:: AVAILABLE RECORDS ::
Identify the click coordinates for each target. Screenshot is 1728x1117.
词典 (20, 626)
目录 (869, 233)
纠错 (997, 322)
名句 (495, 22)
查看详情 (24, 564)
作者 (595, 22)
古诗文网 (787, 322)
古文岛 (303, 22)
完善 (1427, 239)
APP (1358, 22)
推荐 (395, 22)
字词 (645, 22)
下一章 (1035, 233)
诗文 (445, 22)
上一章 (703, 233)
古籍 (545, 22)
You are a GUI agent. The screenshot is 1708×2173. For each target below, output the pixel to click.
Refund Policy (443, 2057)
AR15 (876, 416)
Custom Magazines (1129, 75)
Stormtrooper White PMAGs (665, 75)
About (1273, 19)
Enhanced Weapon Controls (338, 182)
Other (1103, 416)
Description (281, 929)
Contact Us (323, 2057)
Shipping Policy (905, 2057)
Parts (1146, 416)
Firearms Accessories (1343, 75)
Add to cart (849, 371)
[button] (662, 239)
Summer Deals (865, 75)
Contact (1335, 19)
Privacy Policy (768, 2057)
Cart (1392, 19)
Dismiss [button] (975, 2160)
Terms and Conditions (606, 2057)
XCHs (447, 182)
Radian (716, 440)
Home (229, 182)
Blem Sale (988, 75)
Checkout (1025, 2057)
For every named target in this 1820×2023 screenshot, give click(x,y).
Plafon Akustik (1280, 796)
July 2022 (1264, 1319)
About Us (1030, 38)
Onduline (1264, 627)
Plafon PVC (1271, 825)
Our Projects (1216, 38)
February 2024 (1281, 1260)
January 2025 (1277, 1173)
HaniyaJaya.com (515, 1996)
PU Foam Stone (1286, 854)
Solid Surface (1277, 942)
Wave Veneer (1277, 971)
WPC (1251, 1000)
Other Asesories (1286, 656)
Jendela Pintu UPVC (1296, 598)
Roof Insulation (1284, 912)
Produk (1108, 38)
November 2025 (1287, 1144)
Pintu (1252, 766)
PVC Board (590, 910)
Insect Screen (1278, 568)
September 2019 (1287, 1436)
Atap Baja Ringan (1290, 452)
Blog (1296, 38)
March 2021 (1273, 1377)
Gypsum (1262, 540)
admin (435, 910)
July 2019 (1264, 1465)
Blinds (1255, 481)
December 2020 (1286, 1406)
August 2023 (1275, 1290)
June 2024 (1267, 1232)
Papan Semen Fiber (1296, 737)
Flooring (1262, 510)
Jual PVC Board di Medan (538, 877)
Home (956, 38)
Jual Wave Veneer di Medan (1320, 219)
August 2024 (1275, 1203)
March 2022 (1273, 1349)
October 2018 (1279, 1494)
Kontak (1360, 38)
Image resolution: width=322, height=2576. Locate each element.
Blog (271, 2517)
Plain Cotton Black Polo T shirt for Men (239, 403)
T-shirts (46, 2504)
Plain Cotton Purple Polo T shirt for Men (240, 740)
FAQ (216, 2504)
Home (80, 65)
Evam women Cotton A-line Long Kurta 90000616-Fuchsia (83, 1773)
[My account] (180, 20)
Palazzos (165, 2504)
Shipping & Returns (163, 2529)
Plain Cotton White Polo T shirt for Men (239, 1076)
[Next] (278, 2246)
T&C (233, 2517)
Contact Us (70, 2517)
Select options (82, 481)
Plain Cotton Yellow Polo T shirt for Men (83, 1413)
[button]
:::
• _ABOUT THIS TASK_:
Write out every line of the data again, exactly as it reads.

• _SOLUTION FOR THIS PROBLEM_:
Identify the click coordinates for each target. Screenshot is 1728x1117.
词典 (20, 626)
目录 (869, 233)
纠错 (997, 322)
名句 (495, 22)
查看详情 (24, 564)
作者 (595, 22)
古诗文网 (787, 322)
古文岛 (303, 22)
完善 (1427, 239)
APP (1358, 22)
推荐 (395, 22)
字词 (645, 22)
下一章 (1035, 233)
诗文 (445, 22)
上一章 (703, 233)
古籍 (545, 22)
You are a GUI agent. The screenshot is 1708×2173. For each target below, output the pixel to click.
Refund Policy (443, 2057)
AR15 (876, 416)
Custom Magazines (1129, 75)
Stormtrooper White PMAGs (665, 75)
About (1273, 19)
Enhanced Weapon Controls (338, 182)
Other (1103, 416)
Description (281, 929)
Contact Us (323, 2057)
Shipping Policy (905, 2057)
Parts (1146, 416)
Firearms Accessories (1343, 75)
Add to cart (849, 371)
[button] (662, 239)
Summer Deals (865, 75)
Contact (1335, 19)
Privacy Policy (768, 2057)
Cart (1392, 19)
Dismiss [button] (975, 2160)
Terms and Conditions (606, 2057)
XCHs (447, 182)
Radian (716, 440)
Home (229, 182)
Blem Sale (988, 75)
Checkout (1025, 2057)
For every named target in this 1820×2023 screenshot, give click(x,y).
Plafon Akustik (1280, 796)
July 2022 (1264, 1319)
About Us (1030, 38)
Onduline (1264, 627)
Plafon PVC (1271, 825)
Our Projects (1216, 38)
February 2024 (1281, 1260)
January 2025 (1277, 1173)
HaniyaJaya.com (515, 1996)
PU Foam Stone (1286, 854)
Solid Surface (1277, 942)
Wave Veneer (1277, 971)
WPC (1251, 1000)
Other Asesories (1286, 656)
Jendela Pintu UPVC (1296, 598)
Roof Insulation (1284, 912)
Produk (1108, 38)
November 2025 (1287, 1144)
Pintu (1252, 766)
PVC Board (590, 910)
Insect Screen (1278, 568)
September 2019 (1287, 1436)
Atap Baja Ringan (1290, 452)
Blog (1296, 38)
March 2021 (1273, 1377)
Gypsum (1262, 540)
admin (435, 910)
July 2019 (1264, 1465)
Blinds (1255, 481)
December 2020 (1286, 1406)
August 2023 (1275, 1290)
June 2024 (1267, 1232)
Papan Semen Fiber (1296, 737)
Flooring (1262, 510)
Jual PVC Board di Medan (538, 877)
Home (956, 38)
Jual Wave Veneer di Medan (1320, 219)
August 2024 (1275, 1203)
March 2022 (1273, 1349)
October 2018 (1279, 1494)
Kontak (1360, 38)
Image resolution: width=322, height=2576. Locate each element.
Blog (271, 2517)
Plain Cotton Black Polo T shirt for Men (239, 403)
T-shirts (46, 2504)
Plain Cotton Purple Polo T shirt for Men (240, 740)
FAQ (216, 2504)
Home (80, 65)
Evam women Cotton A-line Long Kurta 90000616-Fuchsia (83, 1773)
[My account] (180, 20)
Palazzos (165, 2504)
Shipping & Returns (163, 2529)
Plain Cotton White Polo T shirt for Men (239, 1076)
[Next] (278, 2246)
T&C (233, 2517)
Contact Us (70, 2517)
Select options (82, 481)
Plain Cotton Yellow Polo T shirt for Men (83, 1413)
[button]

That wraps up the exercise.